§ **Input data**:
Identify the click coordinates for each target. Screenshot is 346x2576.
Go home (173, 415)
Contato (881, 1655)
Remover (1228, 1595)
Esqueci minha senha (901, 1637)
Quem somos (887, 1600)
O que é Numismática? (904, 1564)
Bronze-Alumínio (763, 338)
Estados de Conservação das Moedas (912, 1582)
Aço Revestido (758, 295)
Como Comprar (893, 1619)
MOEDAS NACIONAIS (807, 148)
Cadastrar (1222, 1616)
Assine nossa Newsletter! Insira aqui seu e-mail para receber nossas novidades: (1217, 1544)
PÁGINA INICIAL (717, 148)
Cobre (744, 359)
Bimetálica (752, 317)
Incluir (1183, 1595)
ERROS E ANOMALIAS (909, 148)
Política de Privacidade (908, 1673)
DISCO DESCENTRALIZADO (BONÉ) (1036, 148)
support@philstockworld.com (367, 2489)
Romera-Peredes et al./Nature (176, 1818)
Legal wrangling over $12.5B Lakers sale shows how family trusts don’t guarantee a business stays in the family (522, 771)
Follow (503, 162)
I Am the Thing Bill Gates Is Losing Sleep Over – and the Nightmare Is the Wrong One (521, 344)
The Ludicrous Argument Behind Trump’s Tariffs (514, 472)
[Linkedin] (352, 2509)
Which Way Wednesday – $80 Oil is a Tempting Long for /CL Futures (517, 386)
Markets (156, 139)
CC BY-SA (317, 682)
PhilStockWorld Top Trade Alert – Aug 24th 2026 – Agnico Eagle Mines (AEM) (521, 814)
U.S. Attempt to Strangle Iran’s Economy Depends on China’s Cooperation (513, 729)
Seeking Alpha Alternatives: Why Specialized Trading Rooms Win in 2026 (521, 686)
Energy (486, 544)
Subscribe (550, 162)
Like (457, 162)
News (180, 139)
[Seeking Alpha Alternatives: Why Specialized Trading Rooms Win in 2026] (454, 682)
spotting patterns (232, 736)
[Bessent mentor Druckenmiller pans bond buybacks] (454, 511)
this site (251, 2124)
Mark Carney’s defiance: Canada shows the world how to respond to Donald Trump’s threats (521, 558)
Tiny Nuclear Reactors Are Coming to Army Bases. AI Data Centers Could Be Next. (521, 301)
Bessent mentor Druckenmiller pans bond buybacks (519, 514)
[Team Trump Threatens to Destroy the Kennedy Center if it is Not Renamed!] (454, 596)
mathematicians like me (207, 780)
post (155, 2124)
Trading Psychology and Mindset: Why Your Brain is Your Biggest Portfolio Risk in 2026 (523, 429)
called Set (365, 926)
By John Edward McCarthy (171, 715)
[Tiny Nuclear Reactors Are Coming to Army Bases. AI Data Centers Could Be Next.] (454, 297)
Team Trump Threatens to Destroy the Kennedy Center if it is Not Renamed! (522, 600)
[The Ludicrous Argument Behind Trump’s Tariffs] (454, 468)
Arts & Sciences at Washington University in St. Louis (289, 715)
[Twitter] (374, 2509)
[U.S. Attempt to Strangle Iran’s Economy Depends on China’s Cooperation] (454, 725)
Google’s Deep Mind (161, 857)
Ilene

§ **Task item**: Scan the listing above for the line that has "CC BY-SA (317, 682)", then copy exactly from that line through the line that has "Mark Carney’s defiance: Canada".

§ **Output below**:
CC BY-SA (317, 682)
PhilStockWorld Top Trade Alert – Aug 24th 2026 – Agnico Eagle Mines (AEM) (521, 814)
U.S. Attempt to Strangle Iran’s Economy Depends on China’s Cooperation (513, 729)
Seeking Alpha Alternatives: Why Specialized Trading Rooms Win in 2026 (521, 686)
Energy (486, 544)
Subscribe (550, 162)
Like (457, 162)
News (180, 139)
[Seeking Alpha Alternatives: Why Specialized Trading Rooms Win in 2026] (454, 682)
spotting patterns (232, 736)
[Bessent mentor Druckenmiller pans bond buybacks] (454, 511)
this site (251, 2124)
Mark Carney’s defiance: Canada shows the world how to respond to Donald Trump’s threats (521, 558)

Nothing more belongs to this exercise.